When a container is created with a given OCI runtime, but then it is uninstalled or removed from the configuration file, Libpod presently reacts very poorly. The EvictContainer code can potentially remove these containers, but we still can't see them in `podman ps` (aside from the massive logrus.Errorf messages they create). Providing a minimal OCI runtime implementation for missing runtimes allows us to behave better. We'll be able to retrieve containers from the database, though we still pop up an error for each missing runtime. For containers which are stopped, we can remove them as normal.

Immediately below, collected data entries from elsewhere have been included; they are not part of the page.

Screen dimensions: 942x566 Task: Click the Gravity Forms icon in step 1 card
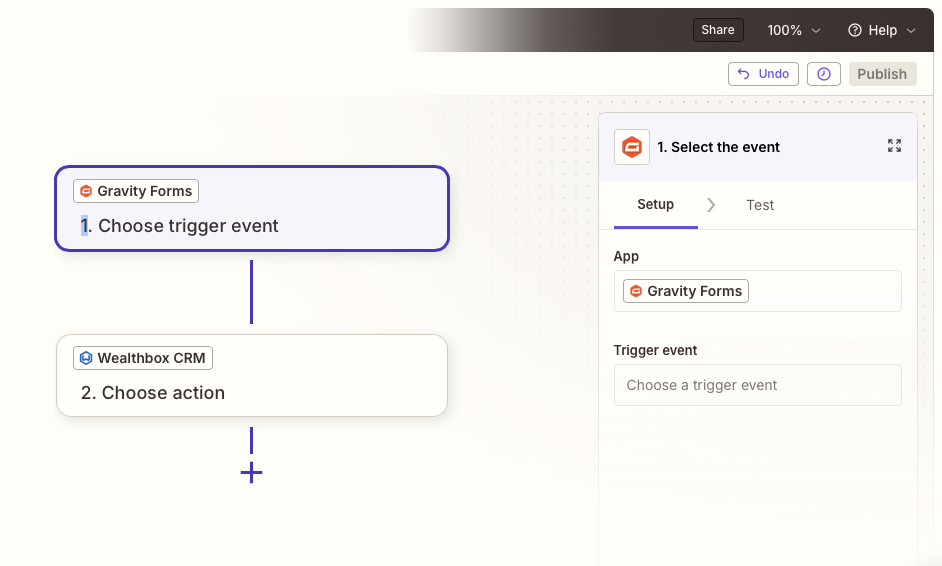[x=86, y=191]
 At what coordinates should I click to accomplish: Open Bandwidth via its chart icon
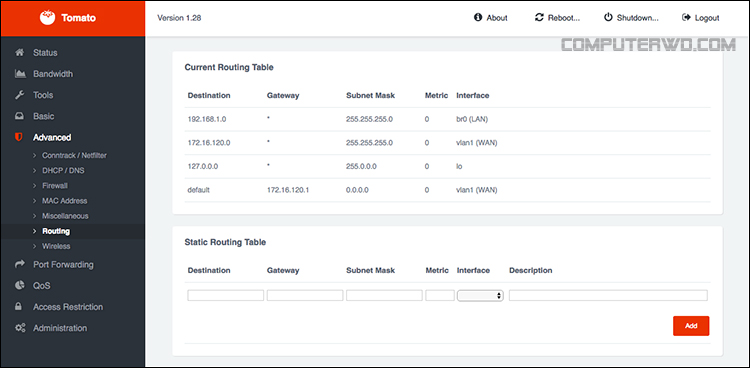20,74
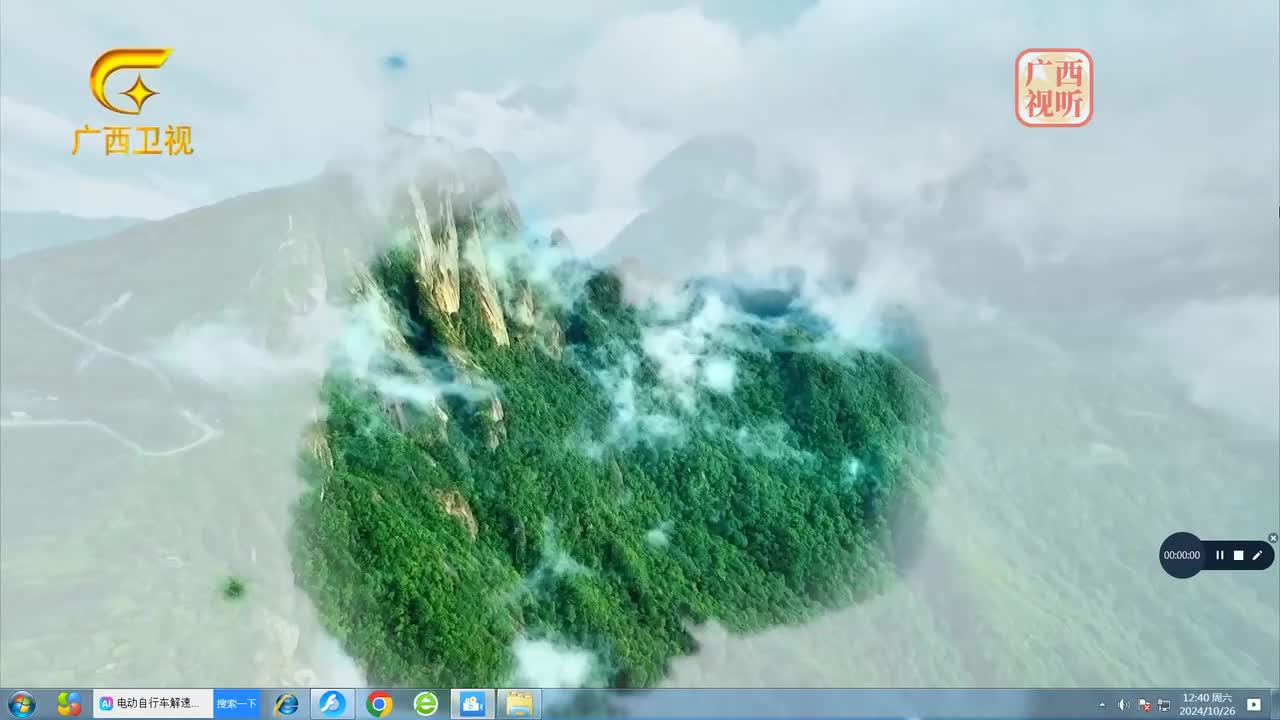Open the network status tray icon

(1164, 705)
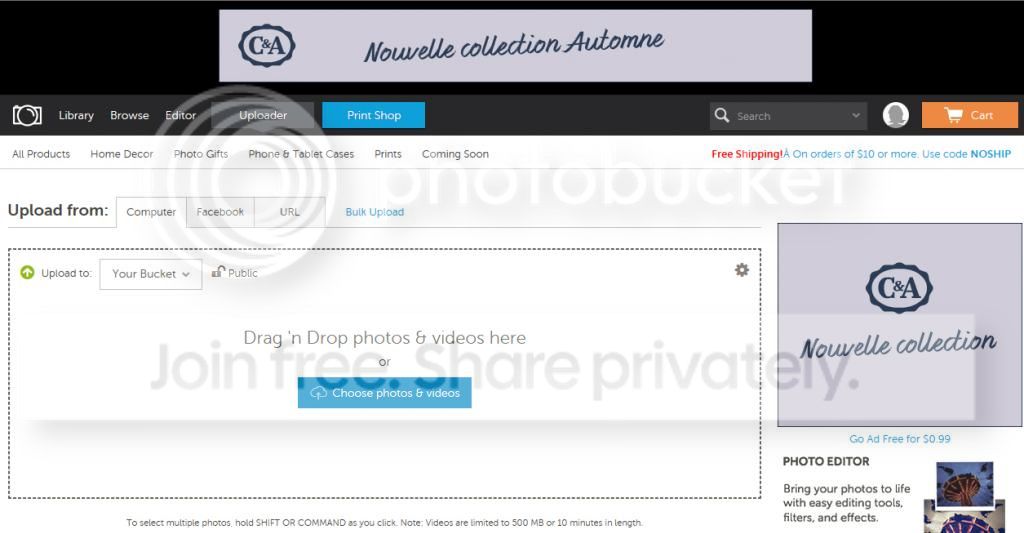Open the Photo Gifts category
This screenshot has width=1024, height=533.
click(201, 154)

Signed-off-by: Matthew Heon <matthew.heon@pm.me>
author: Matthew Heon <matthew.heon@pm.me> 2019-10-15 15:11:26 -0400
committer: Matthew Heon <matthew.heon@pm.me> 2019-10-15 15:59:20 -0400
commit: cab7bfbb211f2496af9f86208588e26954fc9b2a (patch)
tree: d65c78bbac71bba5dc7a1b95b830a9d032243f87 /libpod
parent: 5f72e6ef2ef7b6941cefc3c655903aeacb53e115 (diff)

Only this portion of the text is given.